══ SUPPLIED RECORDS
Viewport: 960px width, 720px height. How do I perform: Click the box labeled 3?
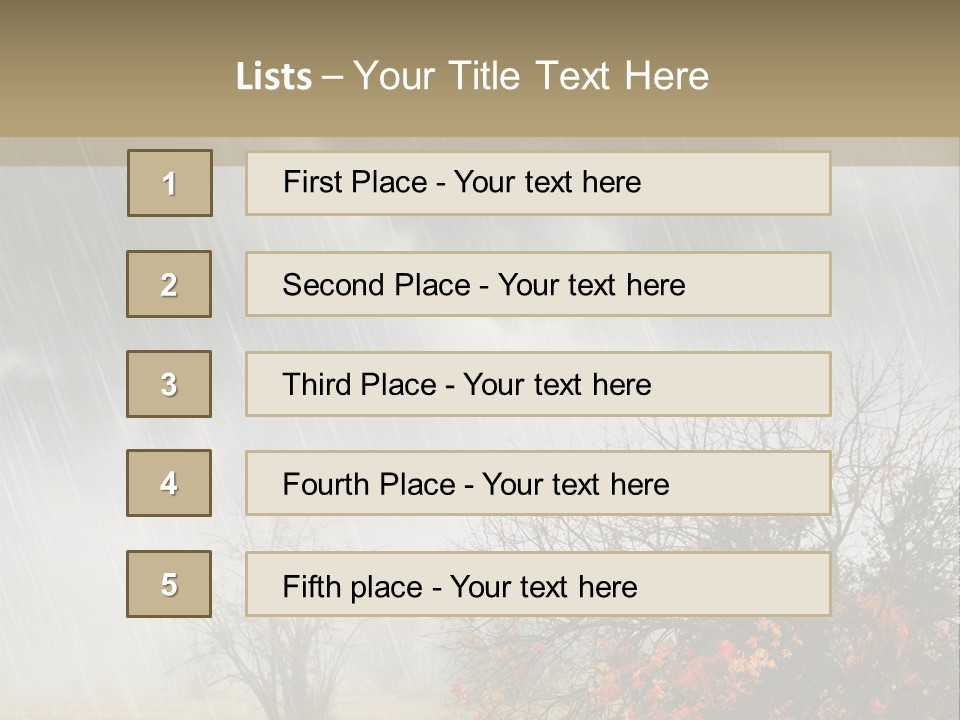tap(169, 384)
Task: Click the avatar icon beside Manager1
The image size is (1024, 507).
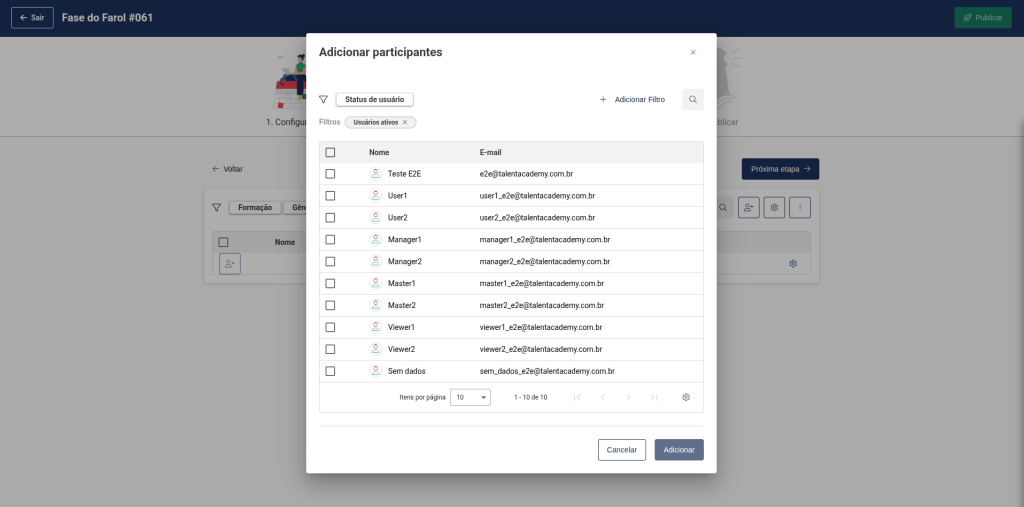Action: click(x=375, y=240)
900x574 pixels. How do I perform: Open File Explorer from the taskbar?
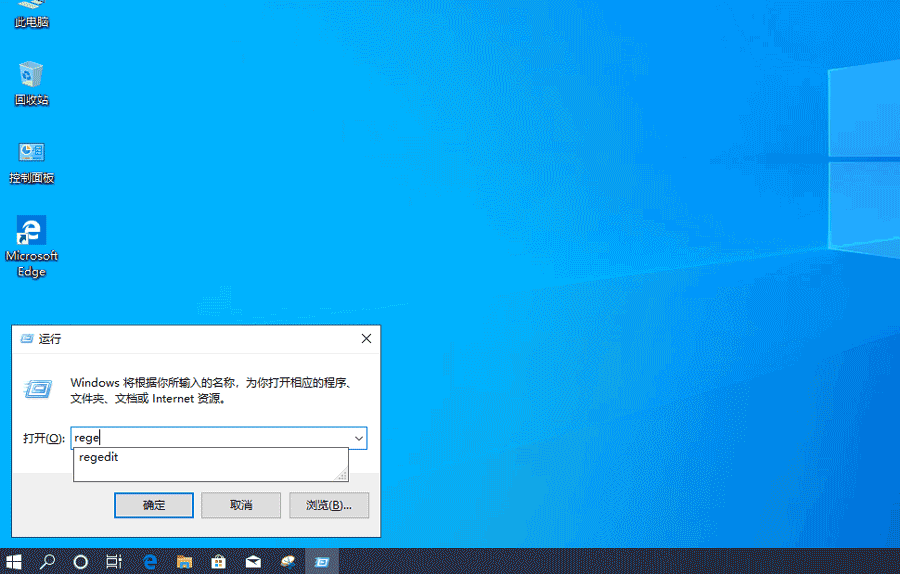(184, 561)
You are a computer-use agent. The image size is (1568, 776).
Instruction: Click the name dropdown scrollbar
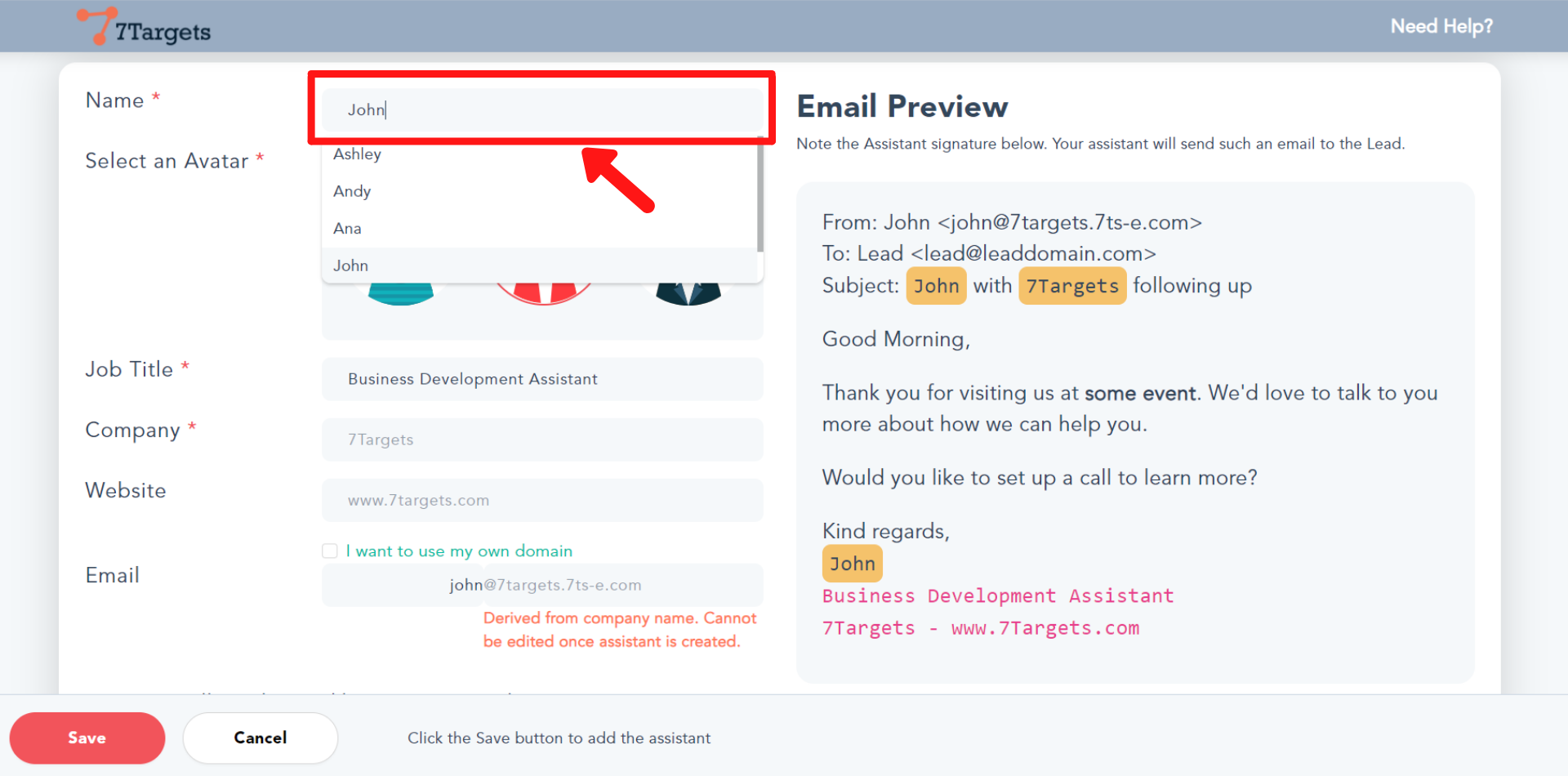760,196
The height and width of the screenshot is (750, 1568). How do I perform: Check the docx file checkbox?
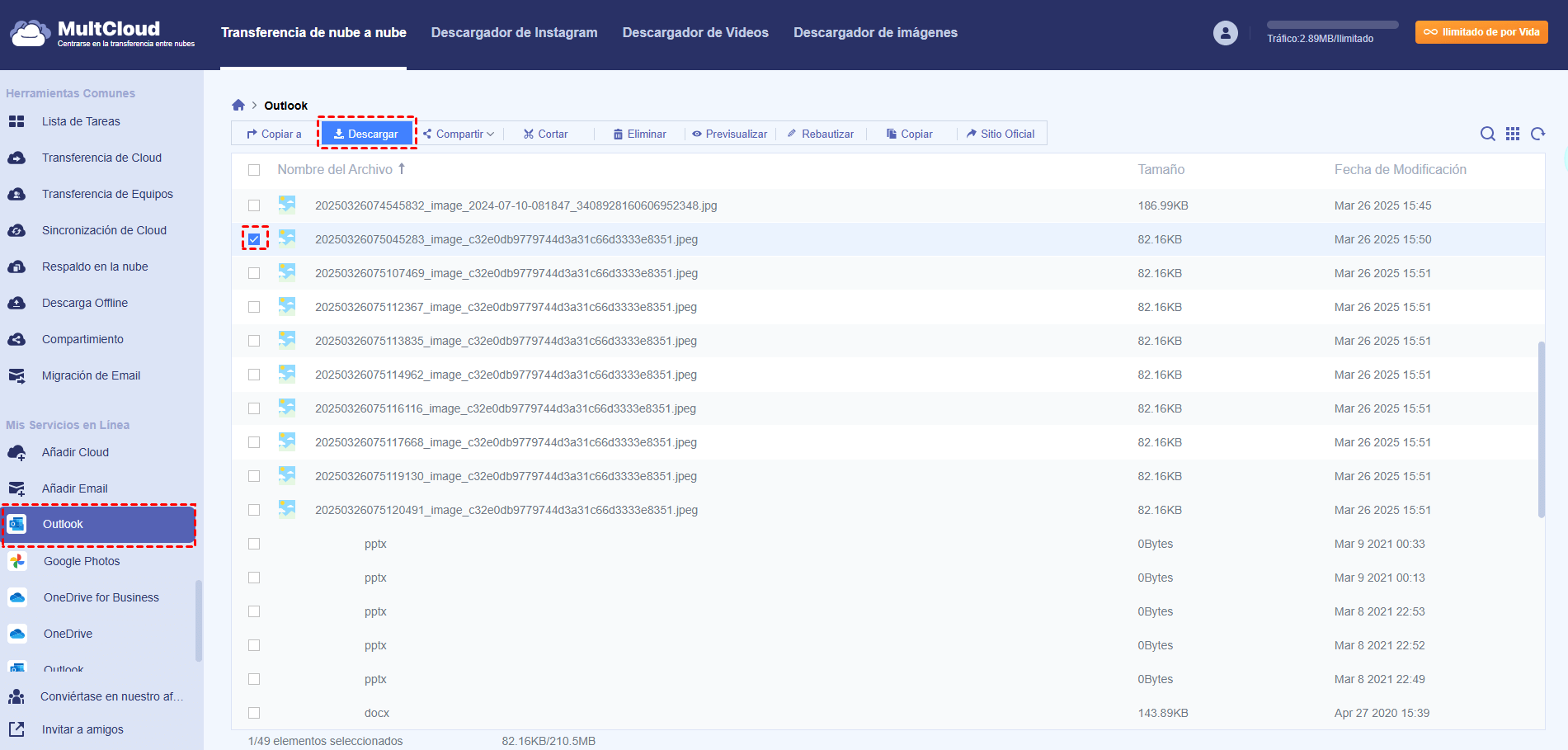(254, 713)
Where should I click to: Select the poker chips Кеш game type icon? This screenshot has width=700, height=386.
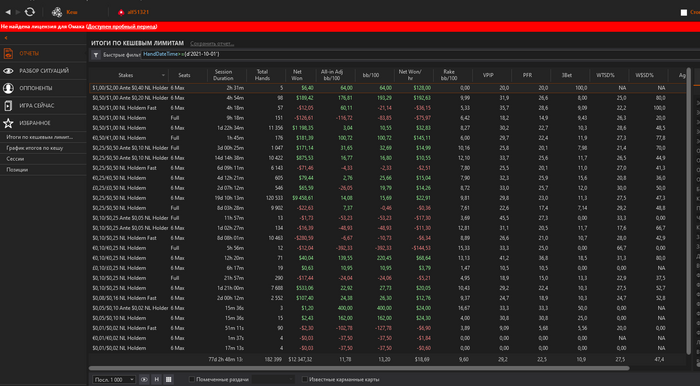pos(57,12)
════
The answer must repeat every record exactly, with all pictures left out.

Viewport: 960px width, 720px height. How do I perform: Click the box labeled 3?
tap(169, 384)
Task: Click the avatar icon beside Manager1
The image size is (1024, 507).
Action: click(x=375, y=240)
900x574 pixels. How do I perform: Open File Explorer from the taskbar?
(184, 561)
You are a computer-use agent. The image size is (1568, 776).
Instruction: Click the name dropdown scrollbar
760,196
The height and width of the screenshot is (750, 1568). How do I perform: Check the docx file checkbox?
(254, 713)
Where should I click to: Select the poker chips Кеш game type icon? This screenshot has width=700, height=386.
pos(57,12)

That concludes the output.